JACQUES’ DREAM
South Okanagan track takes shape
On a warm and sunny Saturday in May, a group of like-minded individuals tromped merrily over a former cornfield in the benchland above the small South Okanagan town of Oliver.
It wasn’t a future vineyard, residential community or nature trail they were tasked with envisioning. It was a racetrack. The presence of the country’s most successful open-wheel racer underscored this fact.
Jacques Villeneuve is the designer of the Area 27 circuit, and this was the first opportunity for hundreds of South Okanagan Motorsport Club (SOMC) members and prospective members to see the work done on the 227acre facility.

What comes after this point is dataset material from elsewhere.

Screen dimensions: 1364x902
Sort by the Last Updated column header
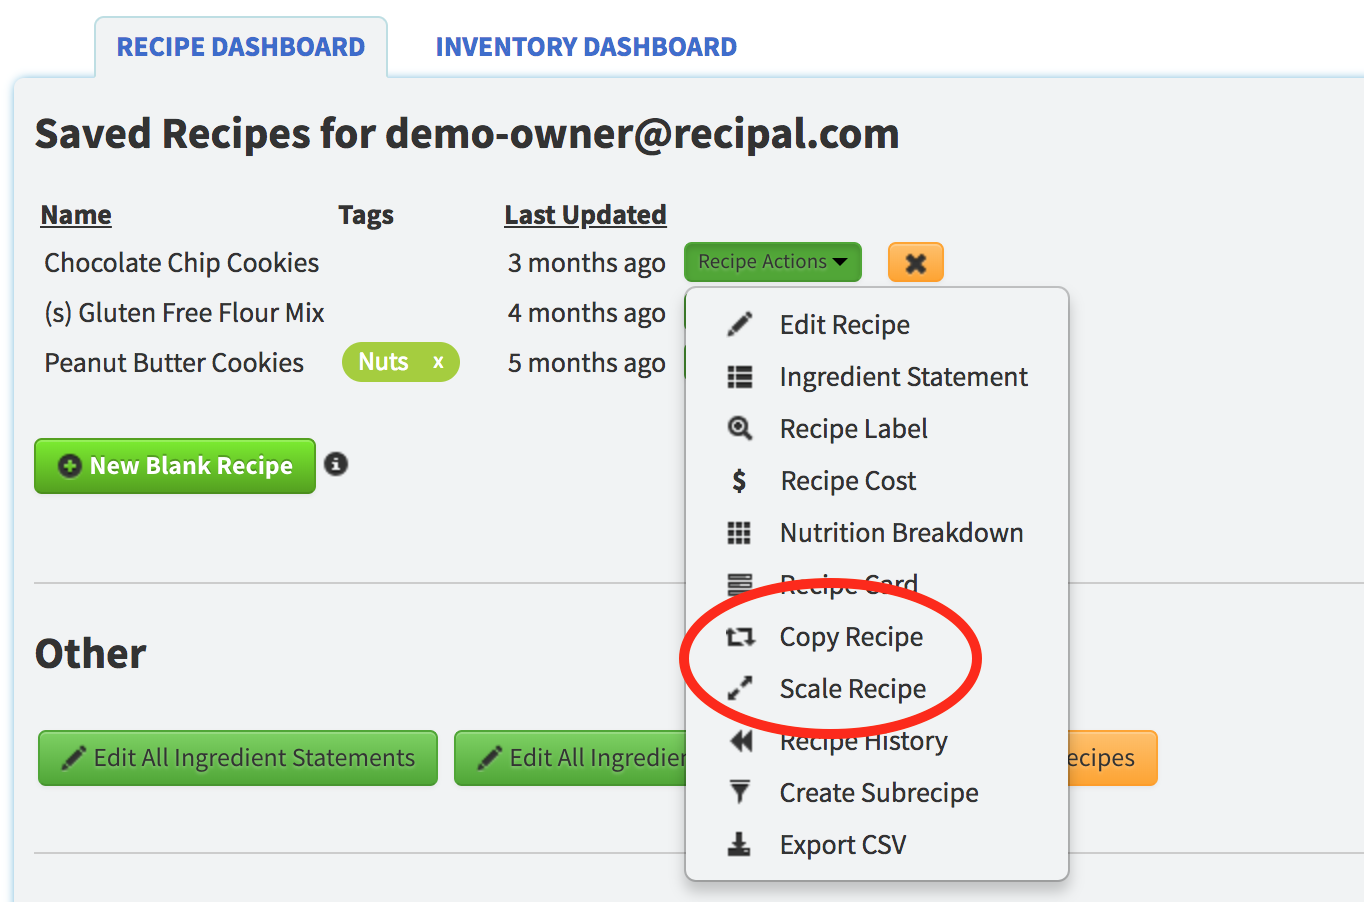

“I’m amazed. It’s just how I envisioned it so I’m very happy,” Villeneuve said. “You walk a cornfield and you make some drawings, but today it has come to life and represents what I was thinking.
“In fact, it’s even better than I imagined it.”
It was Labour Day weekend in 2013 that SOMC founder Bill Drossos, Villeneuve and Osoyoos Indian Band Chief Clarence Louie stood in the band’s Spirit Ridge Lodge to unveil the grand plan. Skeptics were plentiful, as many Okanagan-based groups have made similar ambitious announcements only to see those dreams go up in exhaust smoke. Some even went so far as to hold groundbreaking ceremonies. But never a wheel turned.
Just two-and-a-half years later, the first layer of gravel is down on the Area 27 layout, the concrete portion of pit lane is poured and some of the walls are going up.
Drossos says the first hot laps are on track for September.
Smaller equipment is moving in to do what construction manager and chief engineer Trevor Siebert refers to as “detail work.”
“We’re probably halfway through the construction work,” said Siebert, himself an accomplished professional race car driver. “When you tour the track now you get a very good impression of what it’s going to look like when it’s down.”
The plan is to return infield areas and surrounding areas back to their natural growth, including sagebrush and possibly corn.
This is the first time Siebert has built a racetrack — he designed one 20 years ago that was never built — and says the biggest challenge he’s faced isn’t in moving earth or grading corners.
“It’s been getting people to believe we’ll actually get this thing built,” he said, adding with a touch of pride, “We’re at the stage now that it speaks for itself.”
For Villeneuve, it’s the realization of a boyhood dream. In his younger years he’d daydream and doodle tracks on pieces of paper.
“I’ve always loved creating things. And now to link that back to what has been my trade and passion, it’s just great. I feel blessed and very lucky.”
Like the best golf course designs, the Area 27 track works with the natural contours of the land, something Canadian motorsport legend and Area 27 driving coach Richard Spenard says cannot be underestimated.
“This is probably going to be one of the most challenging tracks on the continent,” Spenard said. “There’s everything that makes a great track — elevation change, cambered corners, uphill, downhill and it’s fairly fast.
“They just don’t build tracks like this anymore.”